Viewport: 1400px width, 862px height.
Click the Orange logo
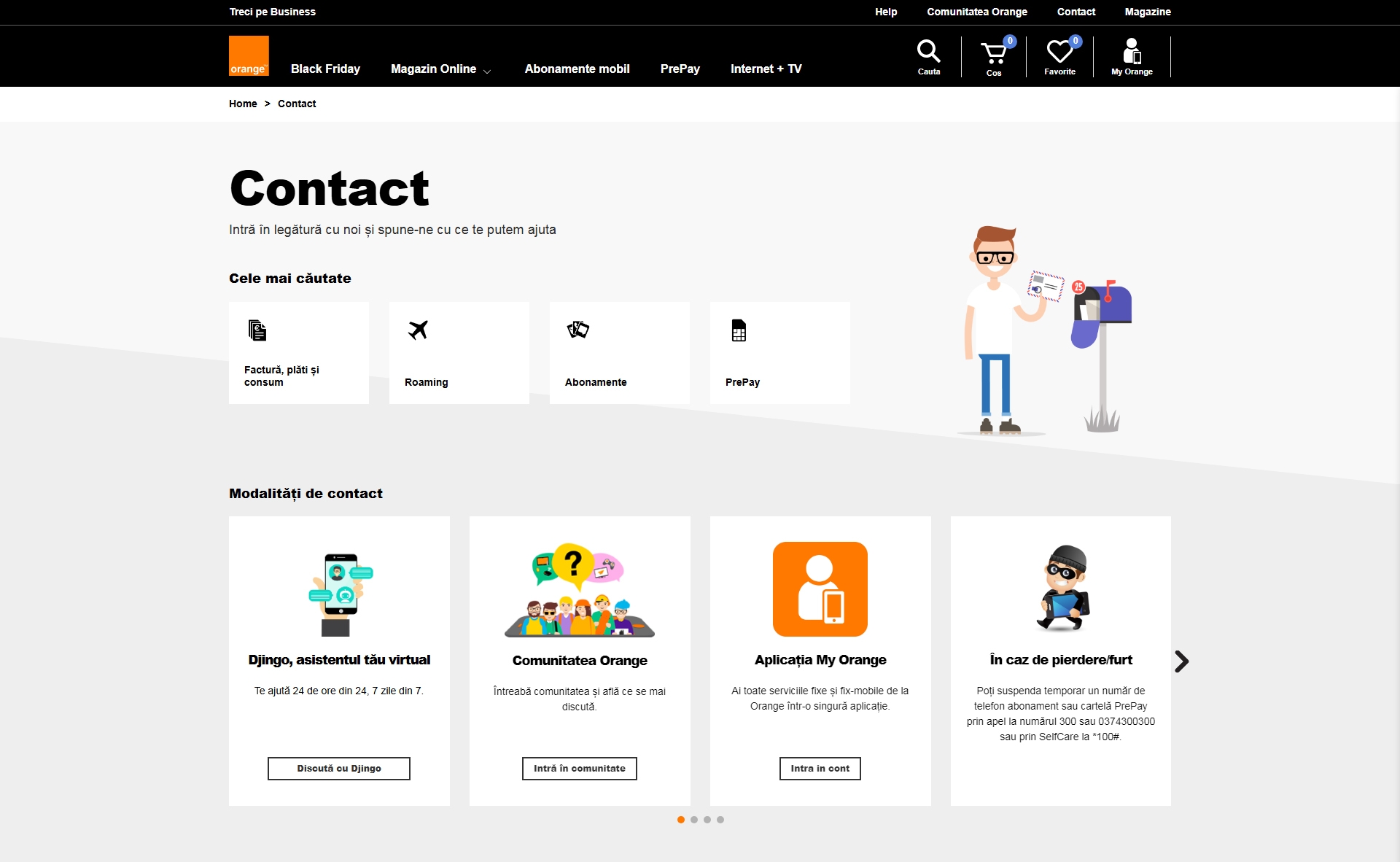click(249, 56)
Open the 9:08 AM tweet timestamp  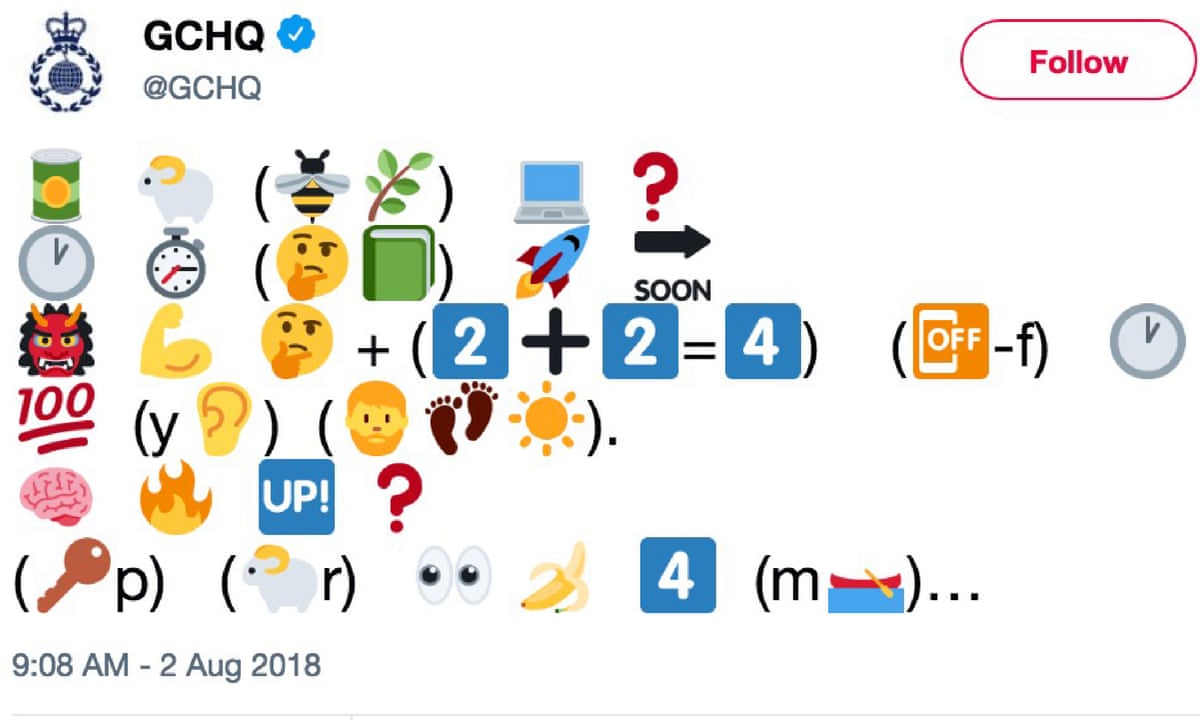point(166,664)
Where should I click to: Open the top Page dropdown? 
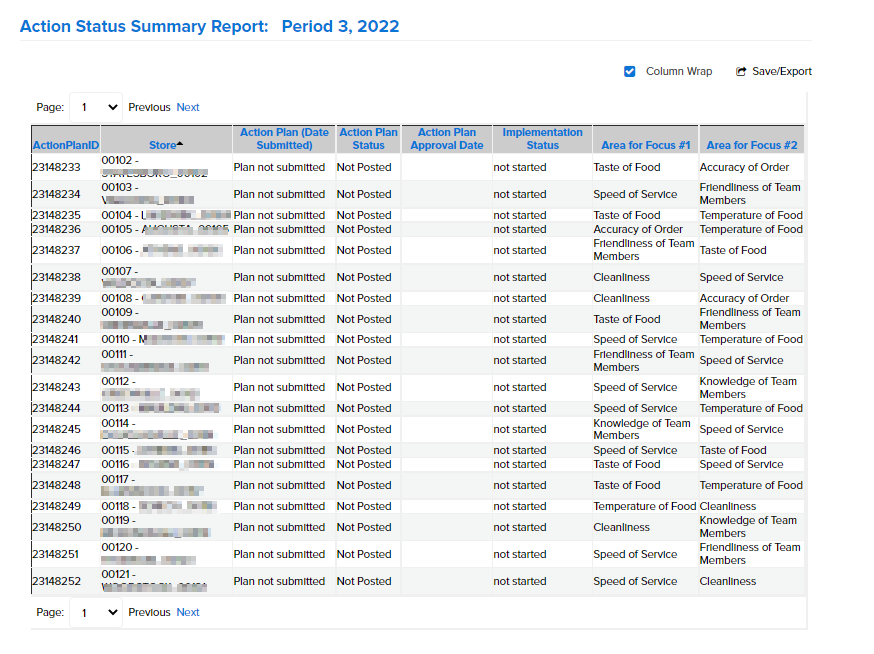click(95, 107)
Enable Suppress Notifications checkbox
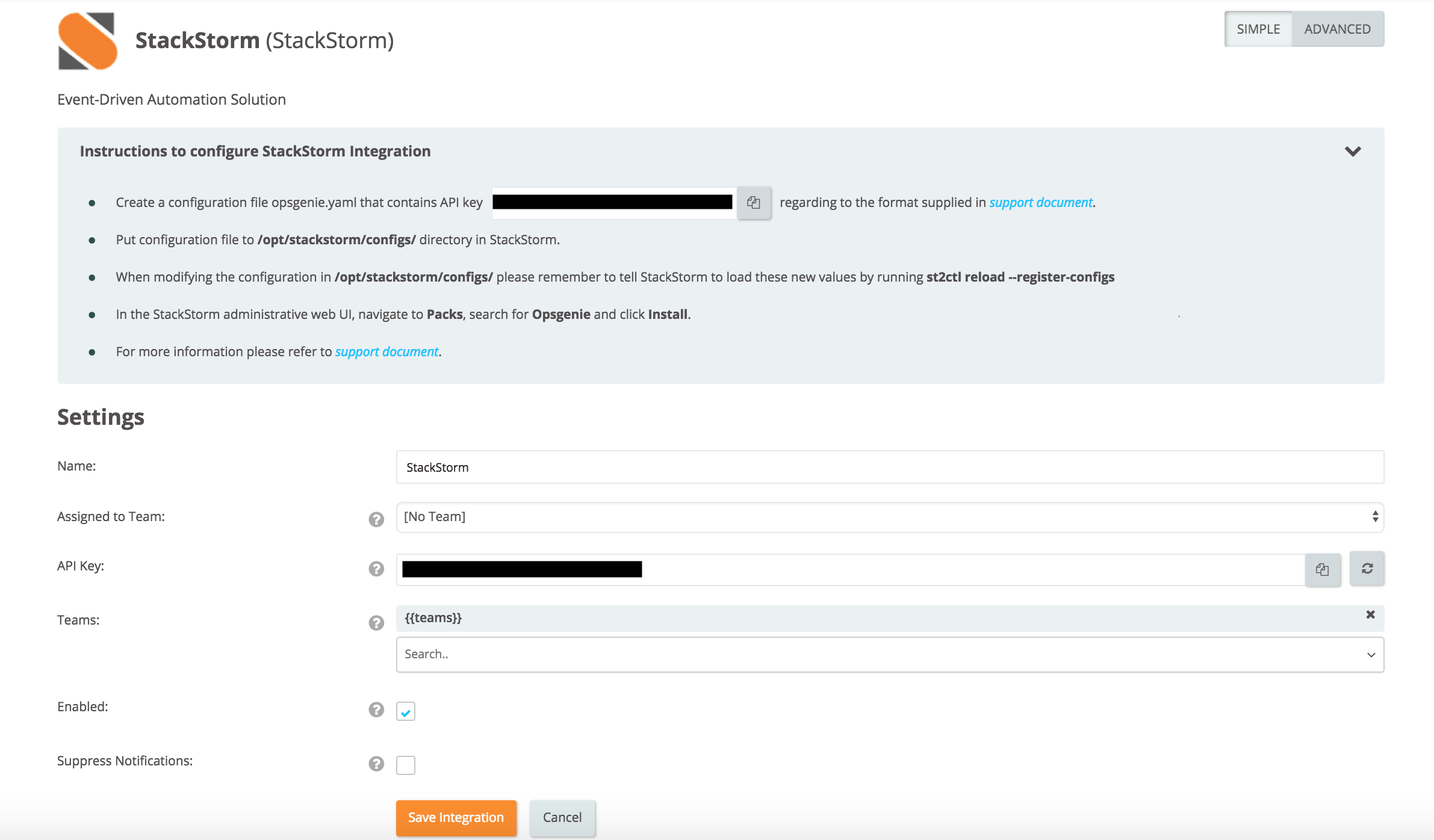1434x840 pixels. (406, 765)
= = =
● **Your goal**
Render the items from the line containing "Where should I" through the final line as a JSON list of strings, with one string per line, blank lines omitted, and the pictures left out.

● **Reply**
[
  "Where should I click to: Open the top Page dropdown? ",
  "click(95, 107)",
  "Enable Suppress Notifications checkbox",
  "1434x840 pixels. (406, 765)"
]